The WCC Faith and Order Commission undertook a study of 19 examples to understand better what actually occurs in these processes of change with regard to moral teaching. In the webinar on 27 May key findings were presented and discussed.
Prof. Dr Myriam Wijlens, University of Erfurt (Germany), who moderated the webinar, invited Rev. Dr Morag Logan, Melbourne (Australia), to explain how the topics were selected. Logan said: “We wanted to look into historical examples that help us to study the ways in which the sources for moral discernment in the churches and the respective procedures play a role in arriving at different conclusions. We wanted to understand how change and continuity relate.”
Dr Antigone Samellas presented how over time Roman Catholics, Orthodox and Reformed understanding of usury changed so that they actually came to hold similar positions, but at the same time, their reasoning differed substantially.

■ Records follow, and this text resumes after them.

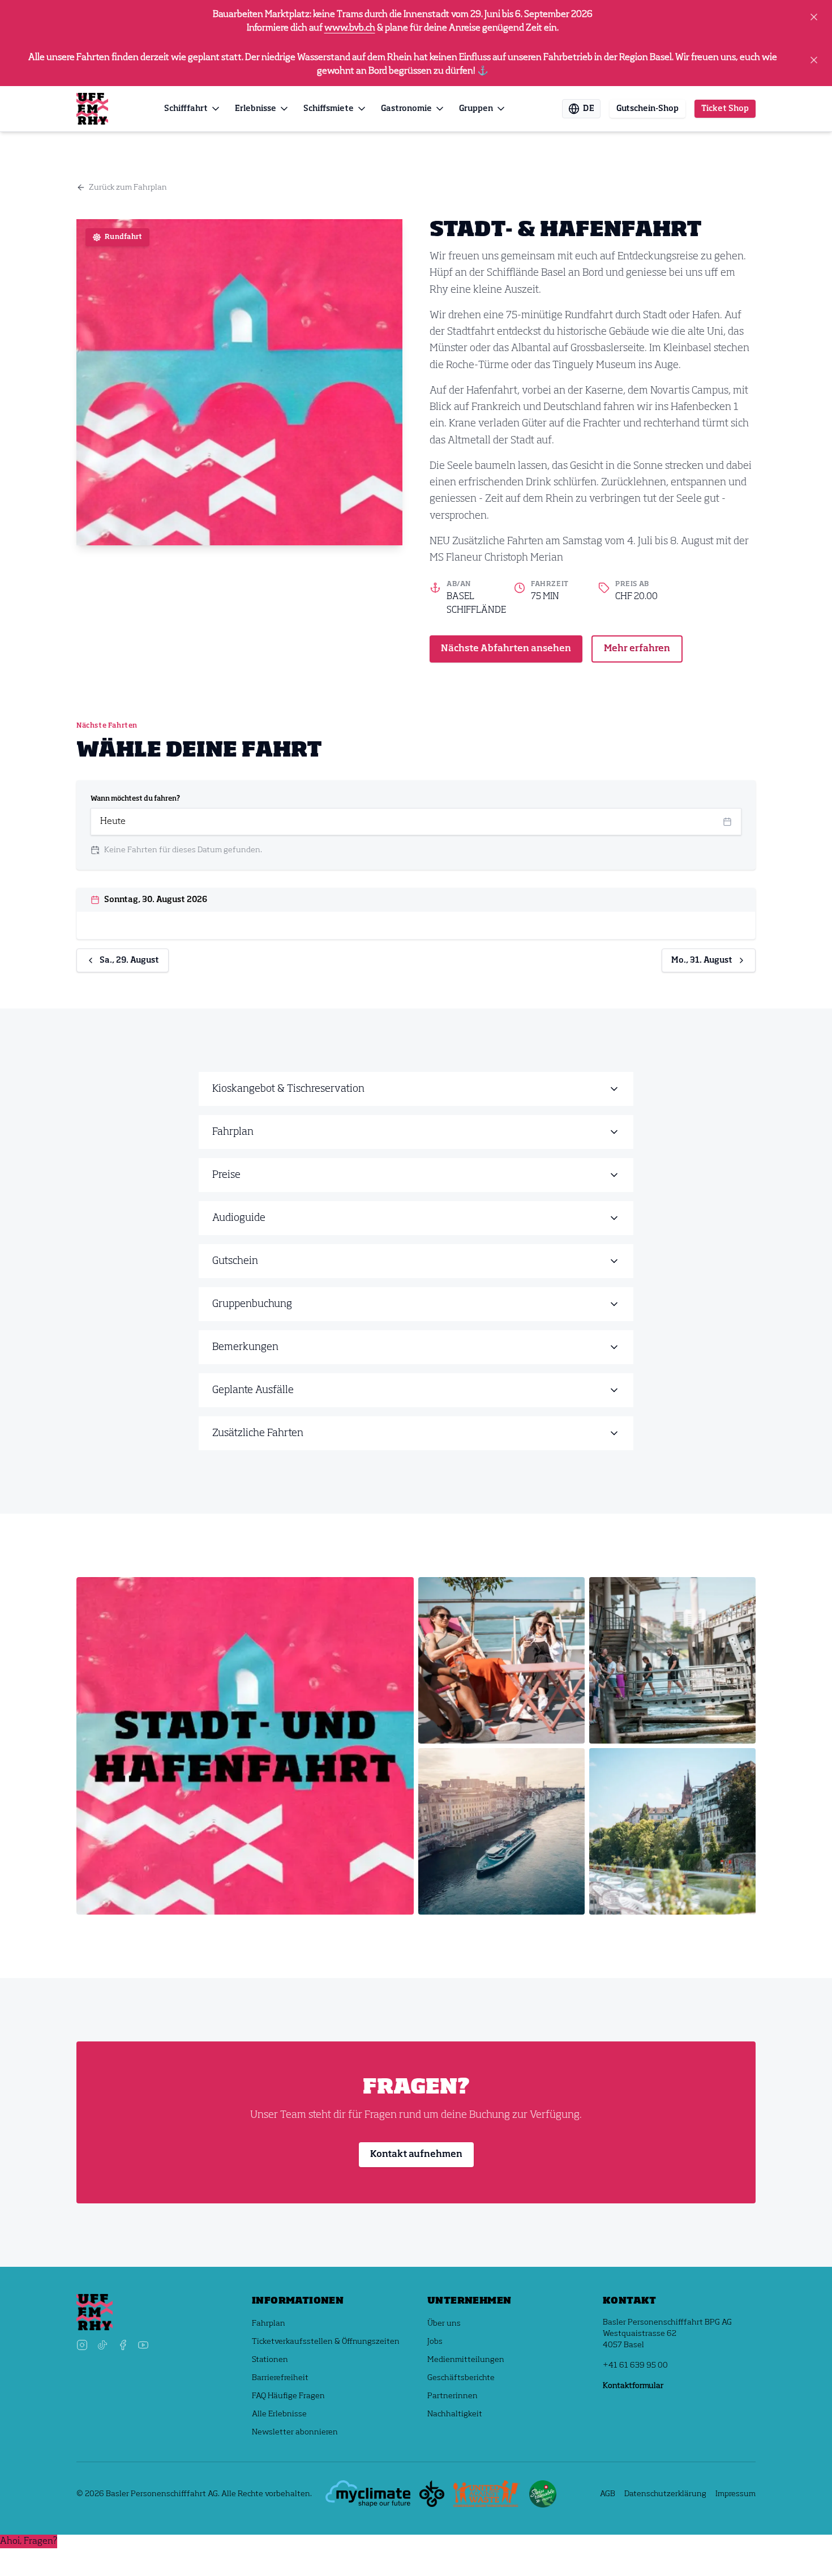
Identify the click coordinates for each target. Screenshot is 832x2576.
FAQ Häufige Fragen (288, 2396)
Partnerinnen (452, 2396)
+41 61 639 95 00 (635, 2365)
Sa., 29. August (129, 960)
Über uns (444, 2323)
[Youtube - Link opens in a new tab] (143, 2345)
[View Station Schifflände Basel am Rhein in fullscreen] (672, 1660)
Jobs (435, 2342)
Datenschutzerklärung (665, 2494)
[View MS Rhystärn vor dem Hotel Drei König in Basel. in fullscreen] (501, 1831)
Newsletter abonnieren (295, 2432)
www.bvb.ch (349, 28)
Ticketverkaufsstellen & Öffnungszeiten (326, 2342)
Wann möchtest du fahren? (135, 799)
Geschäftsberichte (461, 2378)
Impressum (735, 2494)
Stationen (270, 2360)
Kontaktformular (633, 2386)
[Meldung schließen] (814, 17)
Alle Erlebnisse (279, 2414)
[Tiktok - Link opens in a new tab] (102, 2345)
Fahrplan (268, 2323)
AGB (607, 2494)
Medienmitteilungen (465, 2360)
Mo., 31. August (701, 960)
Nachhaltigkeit (454, 2414)
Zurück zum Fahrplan (128, 187)
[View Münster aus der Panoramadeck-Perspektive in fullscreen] (672, 1831)
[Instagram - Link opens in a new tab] (82, 2345)
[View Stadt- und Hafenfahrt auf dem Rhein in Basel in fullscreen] (245, 1746)
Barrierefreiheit (280, 2378)
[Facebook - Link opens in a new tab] (122, 2345)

That change is not always a change for the better came to fore in the study on apartheid. Prof. Dr Dirk J. Smit, Stellenbosch University (South Africa) and Princeton Theological Seminary (USA), outlined how apartheid was introduced and legitimized theologically. At a later stage, again on theological grounds, a serious reconsideration took place and contributed to the end of apartheid.
Rev. Dr Hermen Shastri, general secretary, Council of Churches of Malaysia, described how context plays a decisive role in the change with regard to interfaith marriages in the Methodist Church of Malaysia. “From early on these marriages were encouraged because they might present missionary opportunities, whereas later they were forbidden to protect the community.”
While reflecting on change and continuity, Prof. Dr Bernd Oberdorfer, University of Augsburg (Germany), underlined: “‘Change’ rather implies that a church, confronted by a specific challenge, asks anew what the will of God is, reflects anew its doctrinal traditions in the light of the Holy Scripture. Thus, ‘change’ is rooted in a fundamental continuity.”